This book was really fun to write – I actually had very little trouble. I wrote it while sitting on a Tuscan hillside looking over at Florence in the distance. I did hit one hitch: I wanted to know more about early Puritanism for Mercy (the heroine) and her family but I was in Italy with no internet connection. And then a miracle happened: a friend who was staying with us, who is a professor of English literature at Warwick University, had in her bag an academic book on the subject. How weird was that! While my family went off doing the sights, I was in the sixteenth century, helped by the fact that I occasionally had to run out to drive the local goatherd off our washing (that felt very authentic!).
Has the title changed or stayed relatively the same as your novel journeyed towards publication?
There’s a story to that. I wanted to call it something to do with the main male character – an actor or, as they said then, a player, but of course The Player’s Princess has a different meaning now and would suggest he wasn’t loyal to his lady. Actor is not very romantic so that was discarded. I then remembered the law at the time that called wandering theatre companies ‘rogues and vagabonds’ so thought the roguish word would nod to the theatre theme as well as hint at Kit’s playful sense of humour. It is also the book of the trilogy that looks at the ordinary people rather than the court so I liked the sense that you can find someone special at that level – your princess – without going to a palace.

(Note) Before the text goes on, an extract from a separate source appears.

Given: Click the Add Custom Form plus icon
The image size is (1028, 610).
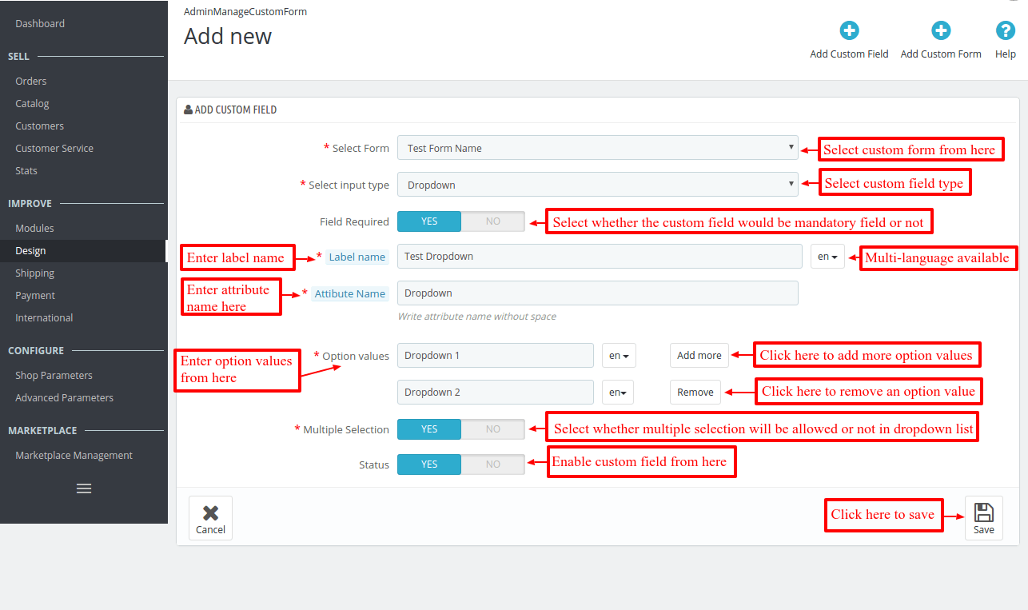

What book or author has most influenced you as a writer or in general?
That is an impossible question, oh cruel blogger! I read so much my brain is a lucky dip of influences that I could not dip in and find the most important one. When writing this book in particular, I was influenced by the fabulous non-fiction account of Shakespeare’s Globe: 1599 by James Shapiro. I hope that does as an answer!

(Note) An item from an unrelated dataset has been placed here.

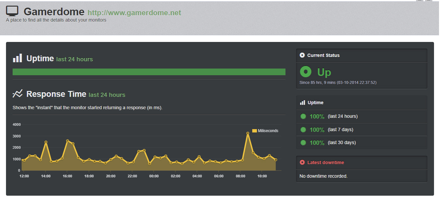Click the Latest downtime panel header
This screenshot has height=203, width=441.
(x=362, y=162)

What jobs did you have on your way to becoming a writer/published author? Is there a certain work experience that has shaped your writing?
I’ve been a British diplomat, an academic and worked for a big international humanitarian and development agency called Oxfam. The diplomacy gave me an interest in the human side of politics – very important to the Elizabethan court. The most helpful though was the academic research (I have a doctorate from Oxford University in English Literature). These books are supposed to fun and romantic but I hope the reader also senses there is a foundation in historic fact supporting the story.
If you had to pick a favorite word, what would it be and why?
Serendipity – discovering something wonderful by mistake. That’s what writing historical fiction is like – always finding a glint of gold in the stream of events.
My blog is dedicated to my personal hiding spot, books. Who, what, or where can be credited as your personal escape from reality?
I have many but I like The Lord of the Rings for a good fantasy escape. I live five minutes walk away from the pub where Tolkien and C S Lewis swapped stories and my church is in the street where he wrote the book so I find the fantasy nicely entwines with my daily reality. If you can get over the Peter Jackson version, you’ll find the descriptions of scenery, especially the Shire, look like the countryside where I live. In fact, some of my relatives are part hobbit, I’m convinced of it ; )
And may I wish you and all your followers a Happy New Year!